Your instructions: Identify every line in the records below that contains the word "circle", and copy each of those lines.

Records from a collection
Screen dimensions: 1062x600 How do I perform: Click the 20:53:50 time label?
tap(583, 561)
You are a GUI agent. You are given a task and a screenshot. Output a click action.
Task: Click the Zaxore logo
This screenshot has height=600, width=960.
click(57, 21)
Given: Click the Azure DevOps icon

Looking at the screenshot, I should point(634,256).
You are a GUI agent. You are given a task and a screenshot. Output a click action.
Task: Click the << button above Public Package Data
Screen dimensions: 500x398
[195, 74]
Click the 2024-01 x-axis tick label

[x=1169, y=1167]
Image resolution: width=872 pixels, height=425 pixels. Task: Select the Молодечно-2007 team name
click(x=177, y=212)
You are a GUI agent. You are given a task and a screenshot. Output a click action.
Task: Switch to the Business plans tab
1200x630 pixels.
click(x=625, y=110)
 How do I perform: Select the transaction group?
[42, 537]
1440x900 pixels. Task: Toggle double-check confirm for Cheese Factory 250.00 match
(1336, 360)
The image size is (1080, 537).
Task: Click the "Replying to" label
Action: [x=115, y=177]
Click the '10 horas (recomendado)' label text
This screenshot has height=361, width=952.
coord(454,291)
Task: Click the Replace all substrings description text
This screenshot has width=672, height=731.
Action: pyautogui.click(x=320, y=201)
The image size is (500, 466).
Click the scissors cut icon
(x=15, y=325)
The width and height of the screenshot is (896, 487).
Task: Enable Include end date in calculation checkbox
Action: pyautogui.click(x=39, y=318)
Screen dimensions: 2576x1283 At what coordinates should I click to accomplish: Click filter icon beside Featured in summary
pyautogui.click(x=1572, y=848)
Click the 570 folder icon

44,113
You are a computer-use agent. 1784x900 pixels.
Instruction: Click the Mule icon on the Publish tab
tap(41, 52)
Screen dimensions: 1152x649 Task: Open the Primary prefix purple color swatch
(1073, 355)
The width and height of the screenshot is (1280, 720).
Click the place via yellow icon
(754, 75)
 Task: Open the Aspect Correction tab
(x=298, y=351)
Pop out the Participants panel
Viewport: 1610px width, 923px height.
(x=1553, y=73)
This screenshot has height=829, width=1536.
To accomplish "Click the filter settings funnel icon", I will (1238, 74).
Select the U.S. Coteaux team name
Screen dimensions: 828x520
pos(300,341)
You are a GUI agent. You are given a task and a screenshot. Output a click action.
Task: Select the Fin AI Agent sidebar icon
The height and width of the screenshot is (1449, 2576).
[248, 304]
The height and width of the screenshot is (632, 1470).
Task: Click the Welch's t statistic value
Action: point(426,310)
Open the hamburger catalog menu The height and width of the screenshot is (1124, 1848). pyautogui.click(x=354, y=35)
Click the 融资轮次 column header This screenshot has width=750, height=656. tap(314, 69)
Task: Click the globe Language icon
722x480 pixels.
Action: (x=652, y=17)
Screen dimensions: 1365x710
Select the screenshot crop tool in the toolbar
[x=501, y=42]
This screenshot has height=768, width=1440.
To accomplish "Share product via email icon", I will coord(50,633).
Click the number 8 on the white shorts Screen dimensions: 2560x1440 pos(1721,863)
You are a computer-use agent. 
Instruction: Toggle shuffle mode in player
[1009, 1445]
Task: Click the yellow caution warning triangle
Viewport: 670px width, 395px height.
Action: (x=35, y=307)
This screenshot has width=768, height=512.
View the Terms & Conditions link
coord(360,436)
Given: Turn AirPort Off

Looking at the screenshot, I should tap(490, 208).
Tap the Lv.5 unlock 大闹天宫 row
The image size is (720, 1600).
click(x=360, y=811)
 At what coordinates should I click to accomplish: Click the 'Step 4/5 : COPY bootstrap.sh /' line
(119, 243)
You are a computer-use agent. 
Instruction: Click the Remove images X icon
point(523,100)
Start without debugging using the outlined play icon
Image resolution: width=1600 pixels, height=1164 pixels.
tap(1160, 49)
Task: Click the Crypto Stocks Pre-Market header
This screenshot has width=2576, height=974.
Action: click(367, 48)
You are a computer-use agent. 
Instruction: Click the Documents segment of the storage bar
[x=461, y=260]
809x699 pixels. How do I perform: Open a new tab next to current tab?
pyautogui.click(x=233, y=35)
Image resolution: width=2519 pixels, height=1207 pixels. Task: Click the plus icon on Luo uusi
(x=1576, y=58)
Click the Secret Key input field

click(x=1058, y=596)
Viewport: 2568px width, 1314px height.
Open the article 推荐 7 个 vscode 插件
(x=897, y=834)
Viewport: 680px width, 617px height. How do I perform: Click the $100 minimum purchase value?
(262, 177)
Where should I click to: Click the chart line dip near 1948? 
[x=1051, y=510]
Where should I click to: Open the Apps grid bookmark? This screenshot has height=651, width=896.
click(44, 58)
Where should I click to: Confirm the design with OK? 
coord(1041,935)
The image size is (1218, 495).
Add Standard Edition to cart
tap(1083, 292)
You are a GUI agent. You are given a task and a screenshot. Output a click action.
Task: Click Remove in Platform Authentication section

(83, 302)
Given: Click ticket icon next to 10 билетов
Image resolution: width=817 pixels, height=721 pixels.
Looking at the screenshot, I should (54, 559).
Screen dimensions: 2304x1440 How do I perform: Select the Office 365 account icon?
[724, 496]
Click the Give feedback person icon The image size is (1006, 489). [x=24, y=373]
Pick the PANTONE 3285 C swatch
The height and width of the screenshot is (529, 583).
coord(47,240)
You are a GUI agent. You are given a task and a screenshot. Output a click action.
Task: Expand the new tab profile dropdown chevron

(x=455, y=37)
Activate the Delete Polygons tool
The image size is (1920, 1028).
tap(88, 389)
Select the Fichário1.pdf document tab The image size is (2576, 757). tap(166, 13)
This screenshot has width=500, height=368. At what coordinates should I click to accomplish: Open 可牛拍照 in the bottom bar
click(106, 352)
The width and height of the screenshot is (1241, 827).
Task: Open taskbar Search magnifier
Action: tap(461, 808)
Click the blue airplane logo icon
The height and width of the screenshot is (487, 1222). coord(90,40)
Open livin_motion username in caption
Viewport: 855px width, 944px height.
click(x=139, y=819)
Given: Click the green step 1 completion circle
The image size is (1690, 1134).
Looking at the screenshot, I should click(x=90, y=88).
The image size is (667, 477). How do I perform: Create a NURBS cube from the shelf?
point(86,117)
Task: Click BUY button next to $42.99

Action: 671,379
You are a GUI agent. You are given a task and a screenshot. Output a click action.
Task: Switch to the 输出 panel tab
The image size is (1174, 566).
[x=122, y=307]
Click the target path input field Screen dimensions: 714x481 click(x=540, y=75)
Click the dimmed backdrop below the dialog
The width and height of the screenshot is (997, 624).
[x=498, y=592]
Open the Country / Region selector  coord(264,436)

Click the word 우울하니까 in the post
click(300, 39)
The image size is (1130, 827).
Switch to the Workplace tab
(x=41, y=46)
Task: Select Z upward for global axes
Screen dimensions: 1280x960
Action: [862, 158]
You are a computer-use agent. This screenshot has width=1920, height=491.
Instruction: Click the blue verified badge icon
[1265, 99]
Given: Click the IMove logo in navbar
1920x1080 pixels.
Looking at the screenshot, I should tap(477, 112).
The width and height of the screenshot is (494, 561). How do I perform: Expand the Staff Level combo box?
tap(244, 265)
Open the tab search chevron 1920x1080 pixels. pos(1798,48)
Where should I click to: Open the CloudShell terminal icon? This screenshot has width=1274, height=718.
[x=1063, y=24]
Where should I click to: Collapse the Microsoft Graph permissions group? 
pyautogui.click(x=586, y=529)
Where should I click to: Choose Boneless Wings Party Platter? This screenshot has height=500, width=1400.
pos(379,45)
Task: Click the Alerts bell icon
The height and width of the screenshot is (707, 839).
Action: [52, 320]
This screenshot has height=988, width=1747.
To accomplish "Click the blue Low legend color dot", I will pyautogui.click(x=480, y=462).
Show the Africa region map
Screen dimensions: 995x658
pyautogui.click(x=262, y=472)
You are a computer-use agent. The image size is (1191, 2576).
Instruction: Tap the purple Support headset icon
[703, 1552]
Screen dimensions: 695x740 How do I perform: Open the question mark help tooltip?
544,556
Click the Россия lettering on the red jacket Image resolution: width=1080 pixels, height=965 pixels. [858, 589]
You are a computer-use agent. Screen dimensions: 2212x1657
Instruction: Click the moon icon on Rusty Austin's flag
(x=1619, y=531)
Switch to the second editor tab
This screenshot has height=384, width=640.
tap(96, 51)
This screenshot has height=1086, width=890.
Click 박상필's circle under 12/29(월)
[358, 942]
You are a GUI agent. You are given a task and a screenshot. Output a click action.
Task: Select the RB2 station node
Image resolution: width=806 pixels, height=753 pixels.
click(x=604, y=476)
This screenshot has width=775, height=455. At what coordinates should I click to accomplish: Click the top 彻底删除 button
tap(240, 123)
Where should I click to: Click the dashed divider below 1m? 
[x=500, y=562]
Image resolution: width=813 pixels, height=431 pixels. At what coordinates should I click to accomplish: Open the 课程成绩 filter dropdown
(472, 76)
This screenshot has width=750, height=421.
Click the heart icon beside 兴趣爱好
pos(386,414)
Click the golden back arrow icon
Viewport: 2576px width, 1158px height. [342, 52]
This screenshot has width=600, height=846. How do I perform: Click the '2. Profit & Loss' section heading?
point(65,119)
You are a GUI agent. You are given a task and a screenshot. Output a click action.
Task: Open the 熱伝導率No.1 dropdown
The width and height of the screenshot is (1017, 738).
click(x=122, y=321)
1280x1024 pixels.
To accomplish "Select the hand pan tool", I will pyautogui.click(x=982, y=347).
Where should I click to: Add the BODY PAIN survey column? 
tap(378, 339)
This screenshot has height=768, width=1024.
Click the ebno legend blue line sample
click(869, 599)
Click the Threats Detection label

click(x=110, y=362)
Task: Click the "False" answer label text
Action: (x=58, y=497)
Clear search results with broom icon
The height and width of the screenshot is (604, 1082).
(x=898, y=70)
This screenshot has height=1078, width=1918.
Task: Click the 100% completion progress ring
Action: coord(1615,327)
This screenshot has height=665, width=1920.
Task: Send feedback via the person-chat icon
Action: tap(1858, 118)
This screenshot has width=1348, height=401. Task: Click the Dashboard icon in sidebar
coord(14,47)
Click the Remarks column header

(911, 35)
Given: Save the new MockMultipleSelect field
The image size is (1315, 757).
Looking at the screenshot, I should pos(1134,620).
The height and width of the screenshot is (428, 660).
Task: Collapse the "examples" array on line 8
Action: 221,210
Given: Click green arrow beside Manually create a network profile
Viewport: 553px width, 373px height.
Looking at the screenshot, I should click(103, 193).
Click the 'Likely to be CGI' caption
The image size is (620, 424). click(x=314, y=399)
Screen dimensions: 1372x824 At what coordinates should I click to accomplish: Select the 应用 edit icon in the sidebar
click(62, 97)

Answer below:
Given: Click the green step 1 completion circle
Click 박상필's circle under 12/29(월)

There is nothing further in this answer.